◆ **RECORD EXCERPTS**
↓
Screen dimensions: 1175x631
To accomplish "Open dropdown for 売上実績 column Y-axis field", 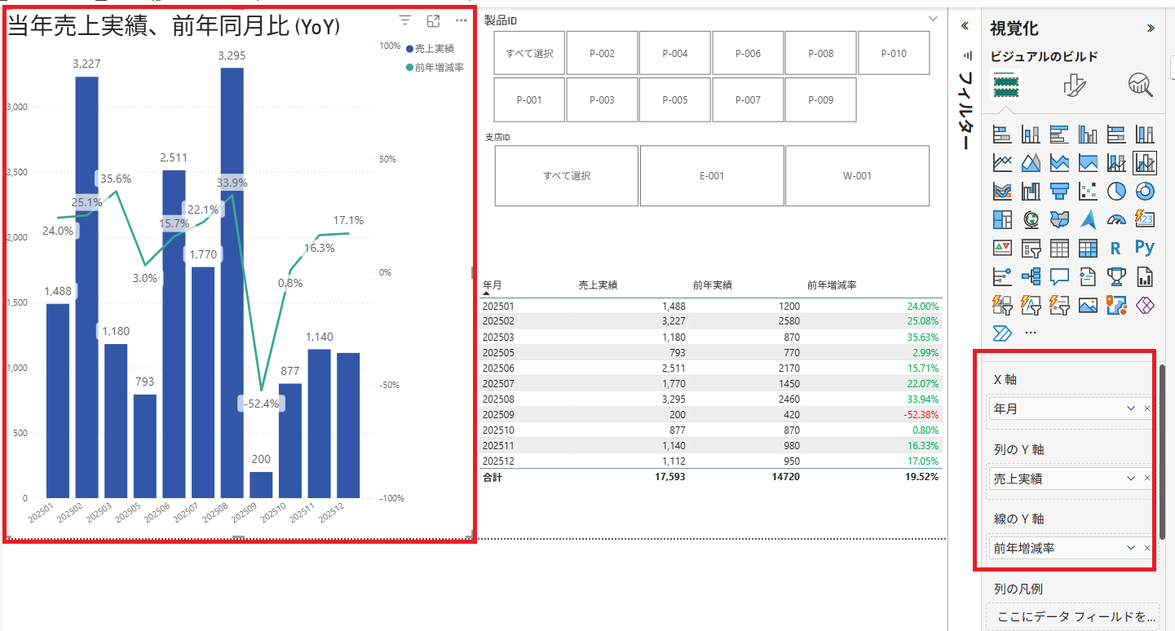I will (x=1131, y=478).
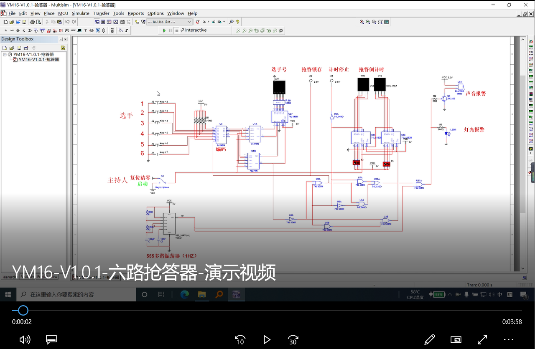Run the simulation with the green play icon
The image size is (535, 349).
pyautogui.click(x=164, y=30)
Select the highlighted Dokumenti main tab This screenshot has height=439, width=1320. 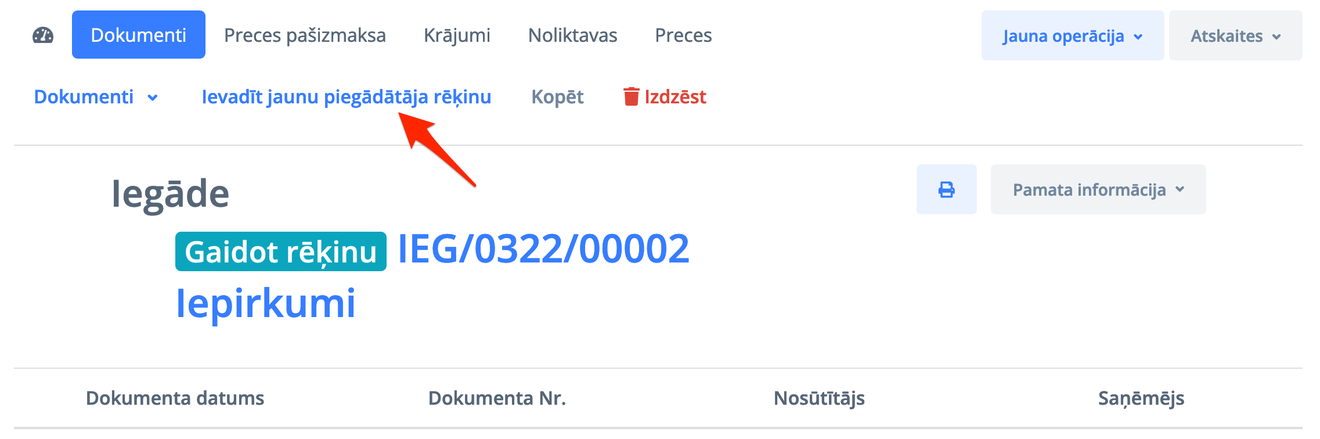click(139, 35)
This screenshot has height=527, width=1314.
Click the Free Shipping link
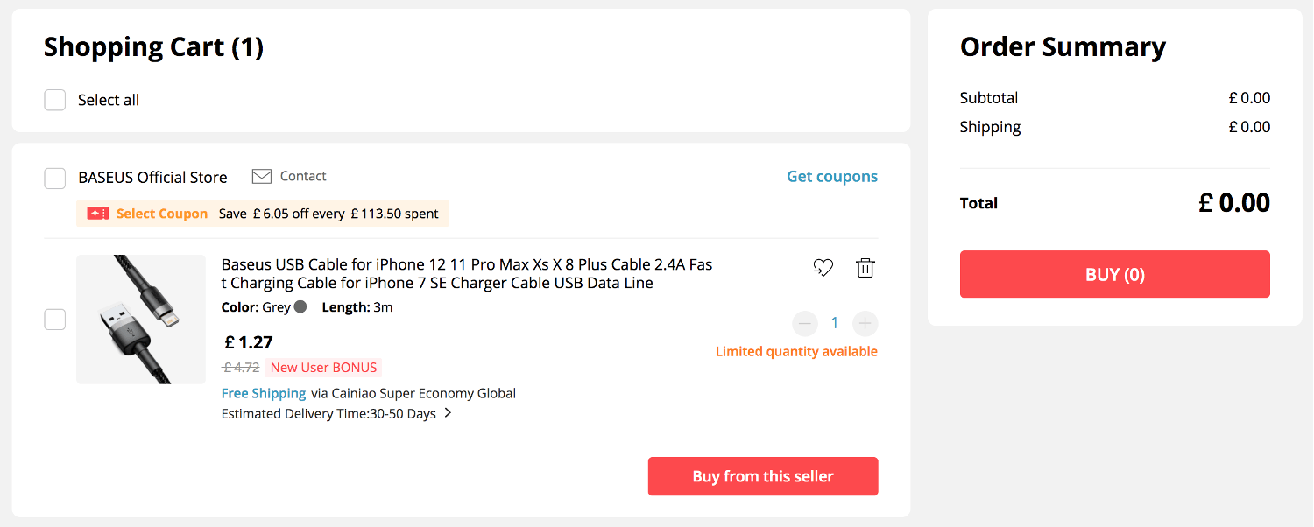(264, 393)
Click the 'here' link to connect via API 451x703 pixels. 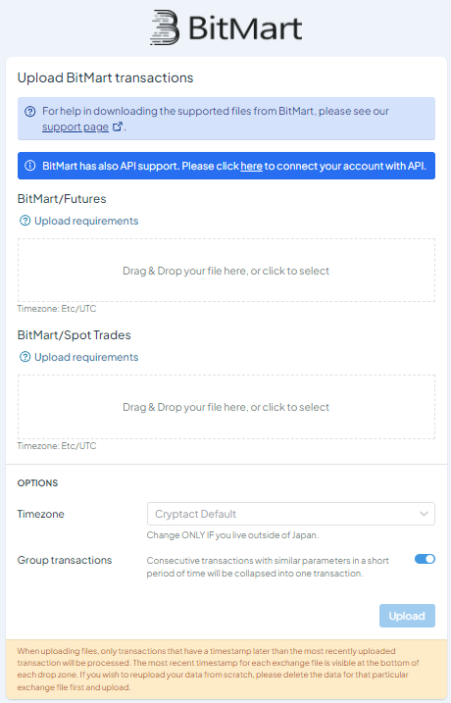252,166
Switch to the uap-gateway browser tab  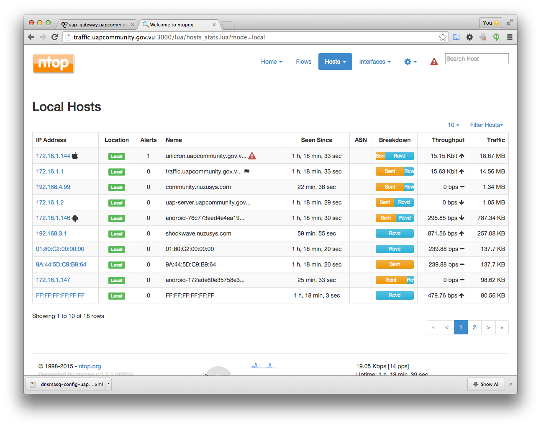click(x=97, y=25)
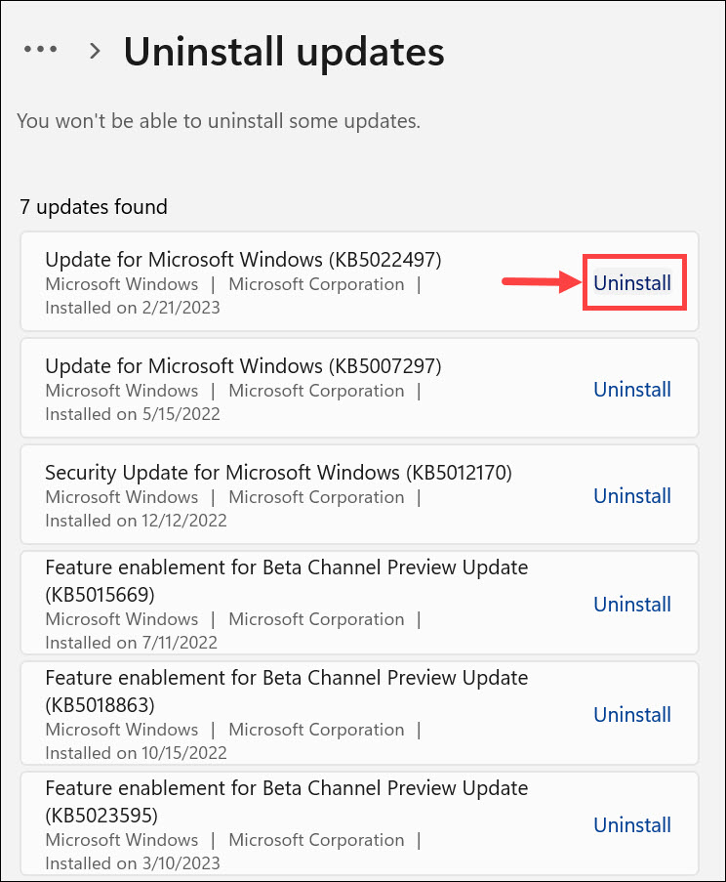Image resolution: width=726 pixels, height=882 pixels.
Task: Click the "7 updates found" label
Action: [94, 207]
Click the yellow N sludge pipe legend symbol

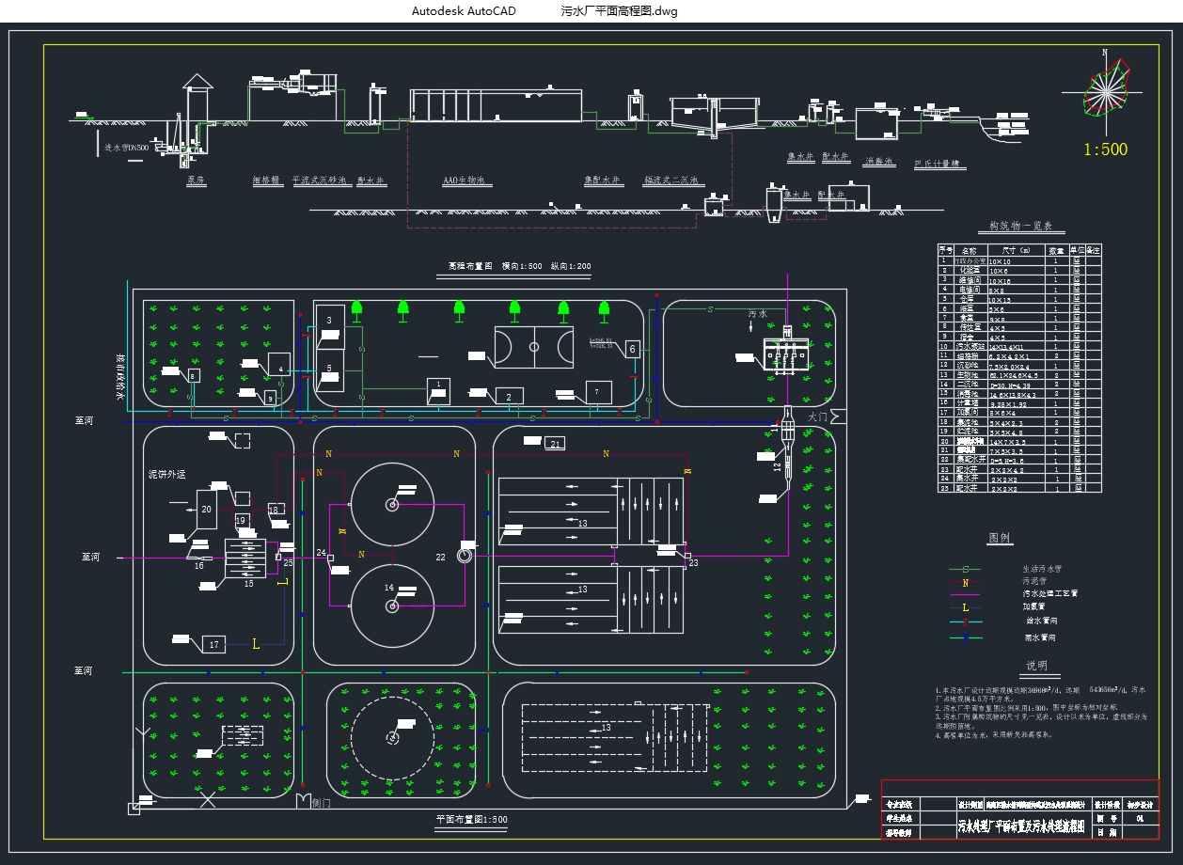point(965,582)
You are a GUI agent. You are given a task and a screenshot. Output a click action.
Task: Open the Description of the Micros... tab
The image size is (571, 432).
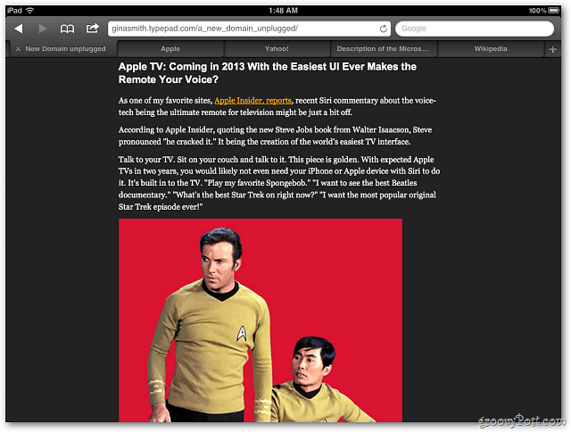tap(383, 49)
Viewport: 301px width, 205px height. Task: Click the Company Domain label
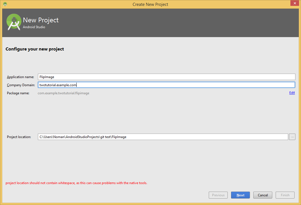(21, 85)
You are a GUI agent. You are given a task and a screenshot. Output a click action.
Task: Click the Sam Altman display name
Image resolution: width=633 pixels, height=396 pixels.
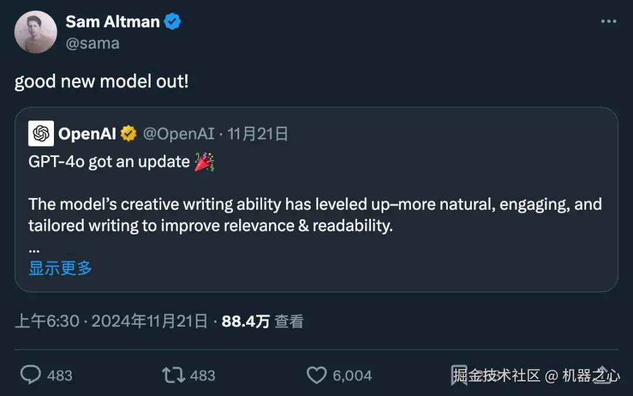(x=113, y=22)
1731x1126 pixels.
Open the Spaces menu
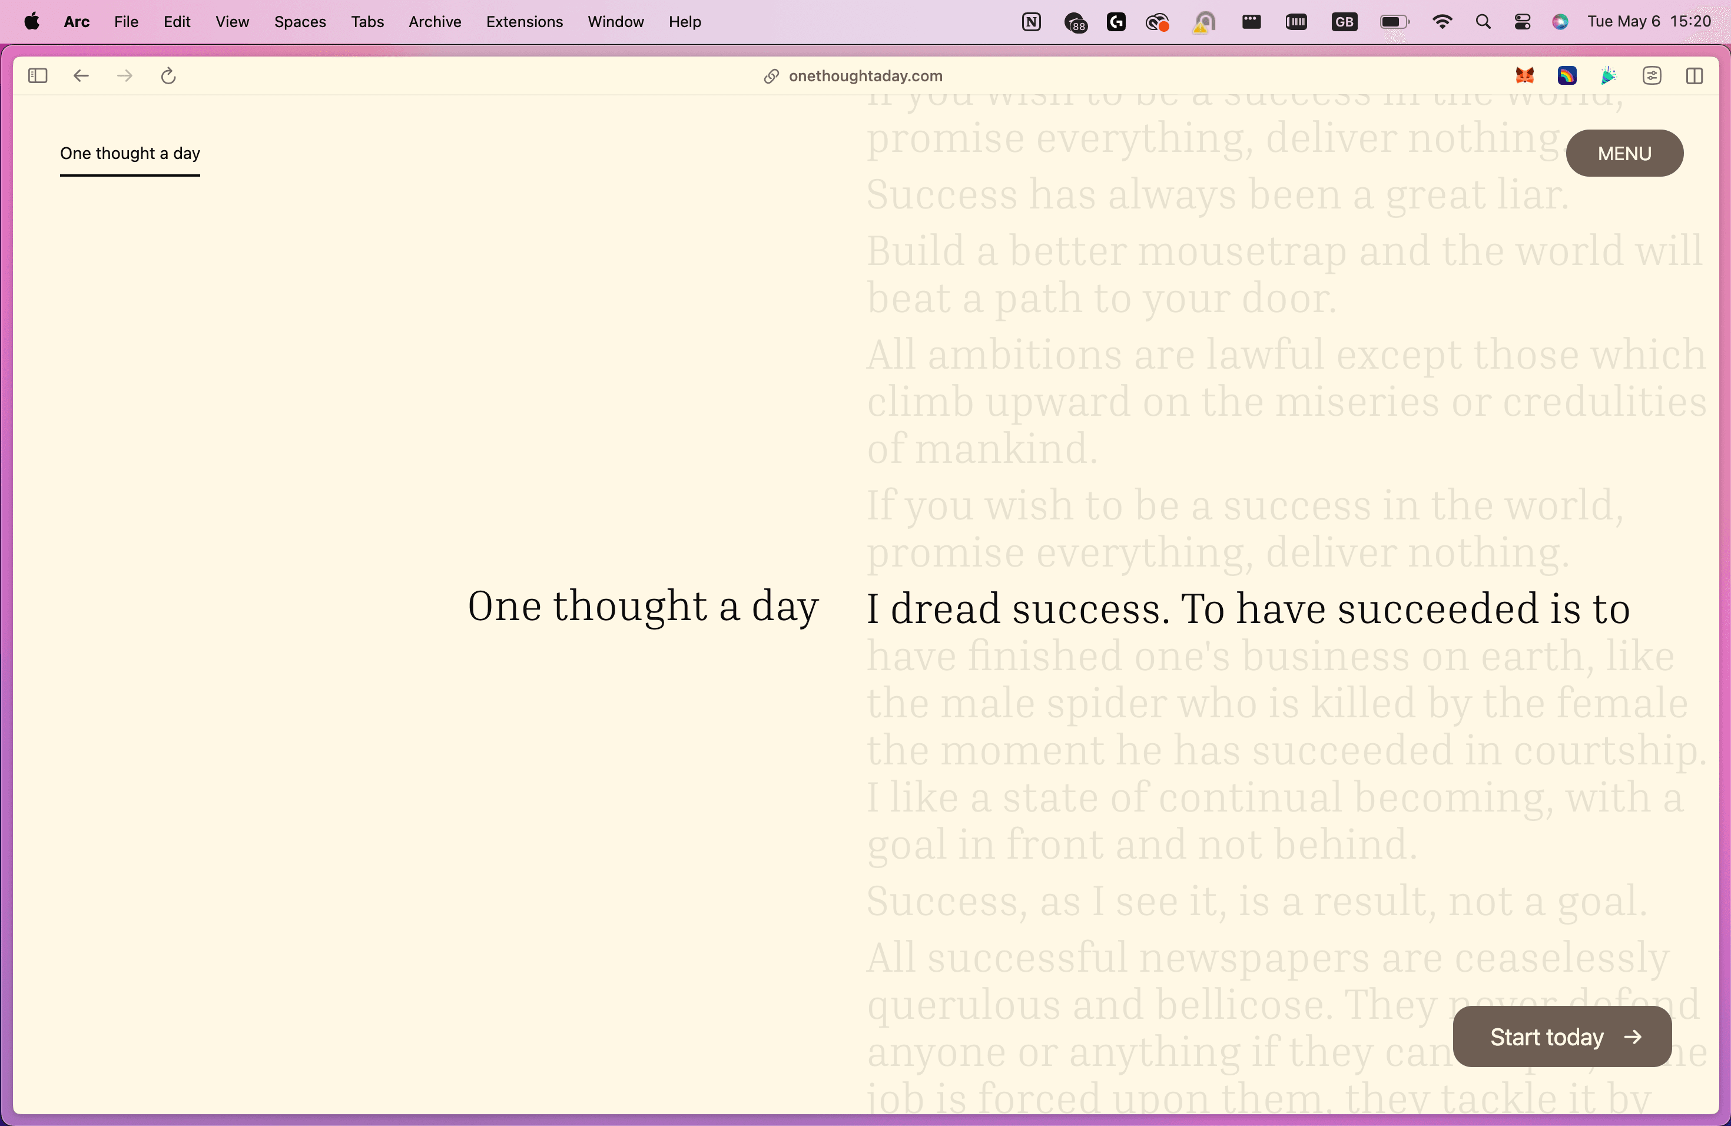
↑
◆ **TASK TO COMPLETE**
Leave the pictures out, and reproduce only the lines from the line holding "Task: Click the Sam Altman display name" through the last line of the material, both included.

◆ **EXERCISE RESULT**
Task: Click the Sam Altman display name
Image resolution: width=633 pixels, height=396 pixels.
(x=113, y=22)
1731x1126 pixels.
Open the Spaces menu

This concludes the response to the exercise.